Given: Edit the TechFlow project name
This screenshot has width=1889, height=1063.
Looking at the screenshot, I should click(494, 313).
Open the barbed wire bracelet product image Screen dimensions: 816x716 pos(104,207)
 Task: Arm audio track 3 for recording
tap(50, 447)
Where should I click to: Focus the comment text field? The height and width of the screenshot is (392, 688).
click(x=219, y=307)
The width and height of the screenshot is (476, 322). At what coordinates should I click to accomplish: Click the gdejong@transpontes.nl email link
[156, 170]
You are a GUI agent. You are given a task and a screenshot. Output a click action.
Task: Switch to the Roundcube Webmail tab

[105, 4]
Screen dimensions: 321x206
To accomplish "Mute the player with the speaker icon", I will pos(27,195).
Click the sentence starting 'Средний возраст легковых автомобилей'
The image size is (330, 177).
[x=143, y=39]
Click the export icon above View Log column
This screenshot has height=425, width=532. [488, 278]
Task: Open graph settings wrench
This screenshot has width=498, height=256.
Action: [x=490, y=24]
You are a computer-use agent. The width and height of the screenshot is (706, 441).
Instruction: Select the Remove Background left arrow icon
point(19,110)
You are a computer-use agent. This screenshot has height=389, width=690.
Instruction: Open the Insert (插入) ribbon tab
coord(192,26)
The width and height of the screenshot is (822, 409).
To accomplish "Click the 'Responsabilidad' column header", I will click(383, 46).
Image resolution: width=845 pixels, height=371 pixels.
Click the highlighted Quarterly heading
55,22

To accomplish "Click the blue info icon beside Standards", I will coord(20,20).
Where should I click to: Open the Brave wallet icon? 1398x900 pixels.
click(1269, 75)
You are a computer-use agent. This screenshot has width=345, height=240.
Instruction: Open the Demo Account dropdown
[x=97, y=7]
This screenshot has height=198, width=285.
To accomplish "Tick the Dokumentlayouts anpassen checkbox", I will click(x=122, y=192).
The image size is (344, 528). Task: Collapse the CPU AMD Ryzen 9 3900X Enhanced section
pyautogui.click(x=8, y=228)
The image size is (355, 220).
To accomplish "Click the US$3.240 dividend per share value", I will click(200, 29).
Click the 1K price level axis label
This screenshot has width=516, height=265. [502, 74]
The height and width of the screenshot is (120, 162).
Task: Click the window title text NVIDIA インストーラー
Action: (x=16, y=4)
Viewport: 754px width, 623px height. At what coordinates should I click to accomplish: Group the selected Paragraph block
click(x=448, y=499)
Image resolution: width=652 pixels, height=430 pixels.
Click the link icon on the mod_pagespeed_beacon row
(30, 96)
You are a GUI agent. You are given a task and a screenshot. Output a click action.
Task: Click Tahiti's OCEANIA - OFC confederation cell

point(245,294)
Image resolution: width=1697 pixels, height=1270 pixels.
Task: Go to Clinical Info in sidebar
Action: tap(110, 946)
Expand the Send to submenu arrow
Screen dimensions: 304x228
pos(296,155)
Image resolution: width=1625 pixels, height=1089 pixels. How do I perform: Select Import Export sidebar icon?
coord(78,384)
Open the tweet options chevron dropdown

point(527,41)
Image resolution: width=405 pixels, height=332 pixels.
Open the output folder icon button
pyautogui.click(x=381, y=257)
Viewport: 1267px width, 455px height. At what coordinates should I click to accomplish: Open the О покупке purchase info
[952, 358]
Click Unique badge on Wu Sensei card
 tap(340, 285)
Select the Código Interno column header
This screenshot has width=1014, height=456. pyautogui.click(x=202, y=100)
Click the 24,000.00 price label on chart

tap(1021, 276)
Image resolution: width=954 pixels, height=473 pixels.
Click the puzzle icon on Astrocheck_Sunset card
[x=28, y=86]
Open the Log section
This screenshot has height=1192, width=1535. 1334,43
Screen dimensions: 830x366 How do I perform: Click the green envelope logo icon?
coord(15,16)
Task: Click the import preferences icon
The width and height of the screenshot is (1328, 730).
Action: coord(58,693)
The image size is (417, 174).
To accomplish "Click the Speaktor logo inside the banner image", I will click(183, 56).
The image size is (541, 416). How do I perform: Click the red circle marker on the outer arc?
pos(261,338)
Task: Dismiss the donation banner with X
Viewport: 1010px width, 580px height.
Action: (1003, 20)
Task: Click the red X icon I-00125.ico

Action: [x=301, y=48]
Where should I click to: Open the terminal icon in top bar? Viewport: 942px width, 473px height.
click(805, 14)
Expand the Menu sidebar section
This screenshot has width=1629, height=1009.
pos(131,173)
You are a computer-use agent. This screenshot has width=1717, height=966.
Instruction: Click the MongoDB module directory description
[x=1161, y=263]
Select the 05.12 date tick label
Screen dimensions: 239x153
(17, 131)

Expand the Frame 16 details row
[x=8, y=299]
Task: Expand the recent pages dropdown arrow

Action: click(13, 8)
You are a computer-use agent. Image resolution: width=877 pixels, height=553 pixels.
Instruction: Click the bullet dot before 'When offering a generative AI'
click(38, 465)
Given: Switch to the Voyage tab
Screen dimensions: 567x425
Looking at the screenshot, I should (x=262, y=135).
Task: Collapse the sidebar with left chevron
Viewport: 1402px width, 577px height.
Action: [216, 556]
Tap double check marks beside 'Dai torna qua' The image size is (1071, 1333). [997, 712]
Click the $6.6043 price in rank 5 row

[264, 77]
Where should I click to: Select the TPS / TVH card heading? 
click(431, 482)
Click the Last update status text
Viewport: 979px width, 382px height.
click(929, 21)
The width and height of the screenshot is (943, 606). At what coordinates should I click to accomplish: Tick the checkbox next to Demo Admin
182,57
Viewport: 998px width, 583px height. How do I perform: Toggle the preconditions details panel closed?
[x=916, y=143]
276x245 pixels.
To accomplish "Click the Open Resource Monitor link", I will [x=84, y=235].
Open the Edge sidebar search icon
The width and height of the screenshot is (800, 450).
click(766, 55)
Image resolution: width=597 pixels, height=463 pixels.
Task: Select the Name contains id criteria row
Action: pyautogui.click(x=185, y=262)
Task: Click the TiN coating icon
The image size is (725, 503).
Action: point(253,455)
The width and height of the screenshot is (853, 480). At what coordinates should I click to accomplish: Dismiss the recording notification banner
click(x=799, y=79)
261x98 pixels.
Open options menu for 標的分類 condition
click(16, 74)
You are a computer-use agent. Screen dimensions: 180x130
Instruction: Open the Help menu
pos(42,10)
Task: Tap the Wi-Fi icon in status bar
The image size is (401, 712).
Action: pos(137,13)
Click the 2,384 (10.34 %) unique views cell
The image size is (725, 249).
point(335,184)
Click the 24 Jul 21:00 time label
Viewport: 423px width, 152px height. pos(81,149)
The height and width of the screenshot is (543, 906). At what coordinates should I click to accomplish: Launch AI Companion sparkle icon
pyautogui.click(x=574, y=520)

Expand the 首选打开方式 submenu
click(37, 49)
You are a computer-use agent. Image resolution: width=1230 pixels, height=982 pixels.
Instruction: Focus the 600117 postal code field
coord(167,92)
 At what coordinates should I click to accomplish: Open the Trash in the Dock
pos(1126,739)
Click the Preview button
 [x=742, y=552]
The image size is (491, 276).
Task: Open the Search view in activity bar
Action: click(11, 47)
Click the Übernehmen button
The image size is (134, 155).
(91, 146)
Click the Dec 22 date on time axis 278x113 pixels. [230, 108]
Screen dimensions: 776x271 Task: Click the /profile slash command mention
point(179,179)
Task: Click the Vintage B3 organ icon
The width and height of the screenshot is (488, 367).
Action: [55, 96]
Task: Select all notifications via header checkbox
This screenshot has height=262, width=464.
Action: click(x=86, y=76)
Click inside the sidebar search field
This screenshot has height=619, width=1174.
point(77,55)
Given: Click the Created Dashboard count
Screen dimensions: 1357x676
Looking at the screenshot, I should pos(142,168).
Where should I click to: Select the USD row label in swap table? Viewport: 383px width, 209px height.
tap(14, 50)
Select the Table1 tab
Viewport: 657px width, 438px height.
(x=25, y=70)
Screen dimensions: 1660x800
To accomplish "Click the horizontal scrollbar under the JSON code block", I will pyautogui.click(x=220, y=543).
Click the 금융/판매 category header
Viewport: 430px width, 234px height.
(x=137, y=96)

+ + + +

**Aim of the exercise**: Please turn the lines of the listing above, starting at the line containing "Select the 05.12 date tick label" and ending at the line containing "click(38, 465)", into a numbered list with the blank lines left out.

**Worked answer**:
1. Select the 05.12 date tick label
2. Screen dimensions: 239x153
3. (17, 131)
4. Expand the Frame 16 details row
5. [x=8, y=299]
6. Task: Expand the recent pages dropdown arrow
7. Action: click(13, 8)
8. You are a computer-use agent. Image resolution: width=877 pixels, height=553 pixels.
9. Instruction: Click the bullet dot before 'When offering a generative AI'
10. click(38, 465)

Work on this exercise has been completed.